At macroscopic levels, the dynamic character of life is dramatically self-evident. Motion is no less important at the molecular level of biology. Indeed, the marked biochemical effects of temperature changes imply that the activity of biological molecules reflects their thermal mobility. An appreciation of molecular flexibility and dynamics is essential to the understanding of the activity of naturally occurring molecules and to the design of new molecules with specified activities.

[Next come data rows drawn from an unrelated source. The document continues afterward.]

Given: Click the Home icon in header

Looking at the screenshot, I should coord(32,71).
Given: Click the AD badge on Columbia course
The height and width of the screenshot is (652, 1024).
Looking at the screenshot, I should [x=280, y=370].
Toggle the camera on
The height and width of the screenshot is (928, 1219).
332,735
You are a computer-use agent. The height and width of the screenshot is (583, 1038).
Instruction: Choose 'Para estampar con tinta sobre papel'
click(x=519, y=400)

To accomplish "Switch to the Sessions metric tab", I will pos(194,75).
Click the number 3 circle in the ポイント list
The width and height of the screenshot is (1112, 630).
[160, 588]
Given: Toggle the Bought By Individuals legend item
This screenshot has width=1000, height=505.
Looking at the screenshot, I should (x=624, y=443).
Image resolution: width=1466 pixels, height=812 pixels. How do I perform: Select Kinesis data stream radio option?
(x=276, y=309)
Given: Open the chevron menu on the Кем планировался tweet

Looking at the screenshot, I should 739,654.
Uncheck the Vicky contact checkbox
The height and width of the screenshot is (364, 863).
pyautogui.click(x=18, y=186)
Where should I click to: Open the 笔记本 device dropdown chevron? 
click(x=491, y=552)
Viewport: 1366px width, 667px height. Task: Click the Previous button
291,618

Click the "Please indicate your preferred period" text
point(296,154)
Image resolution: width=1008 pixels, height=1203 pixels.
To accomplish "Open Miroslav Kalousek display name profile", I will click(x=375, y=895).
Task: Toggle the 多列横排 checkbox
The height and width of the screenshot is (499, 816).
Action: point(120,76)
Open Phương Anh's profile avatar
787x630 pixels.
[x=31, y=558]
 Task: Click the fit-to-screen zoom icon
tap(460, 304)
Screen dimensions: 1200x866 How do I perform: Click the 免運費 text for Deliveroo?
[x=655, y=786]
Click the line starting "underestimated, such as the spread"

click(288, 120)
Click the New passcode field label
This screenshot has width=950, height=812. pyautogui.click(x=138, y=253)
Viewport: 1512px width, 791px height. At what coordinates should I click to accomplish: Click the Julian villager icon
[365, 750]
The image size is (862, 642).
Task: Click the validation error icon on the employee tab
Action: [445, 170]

Detailed studies of the atomic motion of proteins and nucleic acids are of recent origin. Nevertheless, far more has already been done than can be adequately described in a single volume. The aim of this book is accordingly modest. We attempt to provide the reader with a self-contained introduction to the theoretical aspects of protein and nucleic acid dynamics. The level of presentation is intended to be appropriate for graduate students as well as for research workers in biophysics, physical biochemistry, and molecular biotechnology. Our principal goals are (1) to outline the theoretical methods and their capabilities, (2) to provide a sense of the nature and biological significance of biomolecular dynamics by reference to representative theoretical studies, and (3) to indicate some prospects and directions for future work. Experimental work is covered incidentally in connection with theoretical results.

The book is organized generally to progress from fundamentals to applications and from short time scales to the longer time scales characteristic of most biological activity.